1/2 cup unsalted butter
1/4 cup sugar
5 tbsp. cocoa powder
1 beaten egg
1 1/4 cups graham cracker crumbs
1/2 cup finely chopped almonds
1 cup coconut
1/2 cup softened unsalted butter
2 Tbsp. plus 2 tsp. cream
2 Tbsp. vanilla custard powder
2 cups icing sugar
6 oz. semi-sweet chocolate
3 Tbsp. unsalted butter
- For the bottom layer, melt the butter, sugar, and cocoa in a double boiler.
- Add the beaten egg and stir until everything thickens. Remove from heat.
- Stir in graham cracker crumbs, almonds, and coconut. (if you want you can first pulse all three of these items together in a food processor to get them very finely chopped up!)
- Press firmly into ungreased 8 X 8 inch pan.
- For the second layer cream together all ingredients and beat on medium until light and fluffy.
- Spread evenly over the bottom layer and put in the refrigerator or freezer to set for at least 20 minutes.

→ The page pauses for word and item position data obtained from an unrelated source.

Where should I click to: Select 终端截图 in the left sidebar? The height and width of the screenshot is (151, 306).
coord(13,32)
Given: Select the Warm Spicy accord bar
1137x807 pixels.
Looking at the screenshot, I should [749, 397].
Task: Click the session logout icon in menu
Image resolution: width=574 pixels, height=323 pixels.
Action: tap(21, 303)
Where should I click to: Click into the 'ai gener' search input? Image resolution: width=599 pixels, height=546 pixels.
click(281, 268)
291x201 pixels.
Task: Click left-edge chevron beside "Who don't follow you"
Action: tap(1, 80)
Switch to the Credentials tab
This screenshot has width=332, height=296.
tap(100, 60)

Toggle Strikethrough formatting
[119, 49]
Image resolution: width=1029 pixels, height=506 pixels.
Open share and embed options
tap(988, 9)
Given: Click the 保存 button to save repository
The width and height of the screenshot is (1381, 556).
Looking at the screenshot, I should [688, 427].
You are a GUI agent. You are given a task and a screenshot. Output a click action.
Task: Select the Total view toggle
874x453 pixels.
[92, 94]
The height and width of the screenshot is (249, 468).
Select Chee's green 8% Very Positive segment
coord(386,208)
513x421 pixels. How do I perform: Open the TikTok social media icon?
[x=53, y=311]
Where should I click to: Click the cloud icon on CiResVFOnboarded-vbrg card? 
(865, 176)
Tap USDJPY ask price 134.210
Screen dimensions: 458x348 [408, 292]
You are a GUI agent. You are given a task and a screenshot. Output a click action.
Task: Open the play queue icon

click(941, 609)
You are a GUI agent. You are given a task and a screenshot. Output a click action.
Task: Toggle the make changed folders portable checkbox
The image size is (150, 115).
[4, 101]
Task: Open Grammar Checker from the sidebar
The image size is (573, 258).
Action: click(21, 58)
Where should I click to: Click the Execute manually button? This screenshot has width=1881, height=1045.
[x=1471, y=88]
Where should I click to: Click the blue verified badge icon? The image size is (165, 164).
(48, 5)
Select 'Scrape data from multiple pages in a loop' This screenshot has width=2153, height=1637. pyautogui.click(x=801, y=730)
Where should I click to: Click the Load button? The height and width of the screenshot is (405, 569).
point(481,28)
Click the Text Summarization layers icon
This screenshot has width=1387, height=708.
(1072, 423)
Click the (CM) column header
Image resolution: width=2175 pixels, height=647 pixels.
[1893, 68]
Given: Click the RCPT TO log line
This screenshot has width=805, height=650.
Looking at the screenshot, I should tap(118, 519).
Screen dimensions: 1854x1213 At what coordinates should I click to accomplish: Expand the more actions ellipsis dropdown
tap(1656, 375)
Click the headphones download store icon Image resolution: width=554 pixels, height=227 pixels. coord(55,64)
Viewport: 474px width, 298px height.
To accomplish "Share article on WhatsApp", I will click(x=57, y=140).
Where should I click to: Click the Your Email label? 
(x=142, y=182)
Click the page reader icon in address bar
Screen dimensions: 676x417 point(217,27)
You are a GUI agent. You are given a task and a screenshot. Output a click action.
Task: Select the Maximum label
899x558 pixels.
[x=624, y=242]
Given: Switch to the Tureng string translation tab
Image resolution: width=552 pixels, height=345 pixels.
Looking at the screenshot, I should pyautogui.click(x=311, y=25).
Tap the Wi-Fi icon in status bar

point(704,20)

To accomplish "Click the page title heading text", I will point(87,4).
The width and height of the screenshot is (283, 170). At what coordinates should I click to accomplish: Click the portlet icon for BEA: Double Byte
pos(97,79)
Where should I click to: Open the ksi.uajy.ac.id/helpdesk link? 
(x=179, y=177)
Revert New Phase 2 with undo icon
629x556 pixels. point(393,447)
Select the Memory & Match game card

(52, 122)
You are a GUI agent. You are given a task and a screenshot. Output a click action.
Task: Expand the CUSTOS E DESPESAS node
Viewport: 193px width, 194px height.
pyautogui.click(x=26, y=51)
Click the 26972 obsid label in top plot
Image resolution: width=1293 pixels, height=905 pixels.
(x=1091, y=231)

- For the third layer melt chocolate chips and butter over low heat. Allow to cool until it's just warm and still spreadable. If it's too hot it will melt the custard layer when you try to spread it.
- Spread chocolate evenly over the second layer and refrigerate until totally cold and set.
- To serve, have a large knife soaking in HOT water, wipe it dry, and make each cut, heating up the knife between each cut. They're VERY rich, so you might want to cut them on the small side.